Тут пришел весельчак Поте и внес пакет с терновым венцом — такой же круглый и аккуратный и тоже перевязанный красным шнурком. Поте сейчас же принялся рассказывать иерусалимские новости, добытые в цирюльне на «Крестном пути»; новости были не пустячные. Из Константинополя пришел фирман о высылке греческого патриарха, благодетельного старца, страдавшего печенью и помогавшего бедным. В лавке благочестивых сувениров на Армянской улице консул господин Дамиани топал ногой и кричал, что, если до богоявления не будет разрешен пограничный конфликт между францисканским монастырем и протестантской миссией, Италия объявит войну Германии.
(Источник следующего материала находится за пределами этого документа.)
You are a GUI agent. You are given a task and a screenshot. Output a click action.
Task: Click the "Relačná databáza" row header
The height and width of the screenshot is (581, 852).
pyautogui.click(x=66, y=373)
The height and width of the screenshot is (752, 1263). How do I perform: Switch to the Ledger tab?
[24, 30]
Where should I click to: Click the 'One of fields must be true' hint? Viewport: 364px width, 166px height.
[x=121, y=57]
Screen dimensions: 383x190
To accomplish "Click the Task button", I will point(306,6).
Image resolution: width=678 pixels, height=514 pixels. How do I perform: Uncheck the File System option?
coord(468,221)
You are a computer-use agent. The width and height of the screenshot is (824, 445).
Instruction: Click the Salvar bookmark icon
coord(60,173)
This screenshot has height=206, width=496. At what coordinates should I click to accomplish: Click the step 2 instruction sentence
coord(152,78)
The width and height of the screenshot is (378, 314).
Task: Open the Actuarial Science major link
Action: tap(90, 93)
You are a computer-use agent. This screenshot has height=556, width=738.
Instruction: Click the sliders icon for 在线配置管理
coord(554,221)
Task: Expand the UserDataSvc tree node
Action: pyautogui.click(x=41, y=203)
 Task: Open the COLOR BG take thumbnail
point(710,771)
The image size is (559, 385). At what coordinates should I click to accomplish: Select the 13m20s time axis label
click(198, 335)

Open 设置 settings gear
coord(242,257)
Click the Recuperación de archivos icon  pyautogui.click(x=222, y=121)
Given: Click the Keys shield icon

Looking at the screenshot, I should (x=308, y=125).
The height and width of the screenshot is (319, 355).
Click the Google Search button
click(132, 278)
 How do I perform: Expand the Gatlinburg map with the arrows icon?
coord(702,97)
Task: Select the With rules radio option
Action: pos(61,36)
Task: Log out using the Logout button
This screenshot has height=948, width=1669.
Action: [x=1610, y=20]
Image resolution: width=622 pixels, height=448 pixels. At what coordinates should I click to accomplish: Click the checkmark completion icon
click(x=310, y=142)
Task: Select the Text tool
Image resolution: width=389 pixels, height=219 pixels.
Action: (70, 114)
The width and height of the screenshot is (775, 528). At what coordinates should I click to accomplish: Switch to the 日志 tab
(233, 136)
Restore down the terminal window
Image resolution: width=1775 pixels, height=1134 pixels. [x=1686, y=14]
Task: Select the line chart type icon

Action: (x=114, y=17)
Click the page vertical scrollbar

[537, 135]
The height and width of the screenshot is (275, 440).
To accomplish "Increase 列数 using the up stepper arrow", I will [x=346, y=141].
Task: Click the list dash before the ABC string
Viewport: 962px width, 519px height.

В Вифлееме, в церкви Рождества, католический патер, благословляя пресуществление святых даров, в сердцах разбил голову коптскому попу толстой восковой свечой… Наконец самая интересная новость: для увеселения жителей Сиона у Иродовых ворот, ведущих в долину Иосафата, открывается заведение с бильярдом, под вывеской «Кафе Синай».
В тот же миг сосущая тоска по былому, этот пепел, засыпавший мою душу, сдуло свежим ветром молодости и современности… Я подпрыгнул на звонком кирпичном полу.
— Да здравствует «Кафе Синай»! Туда! К хорошей закуске! За кий! Тьфу! Давно пора встряхнуться! А потом — к женщинам! Друг Поте, сунь-ка терновый венец вон туда… Ведь это верные деньги! То-то старуха разлимонится! Положи его на комод, между подсвечниками. Заморим червячка, Потезиньо, — и в «Синай»!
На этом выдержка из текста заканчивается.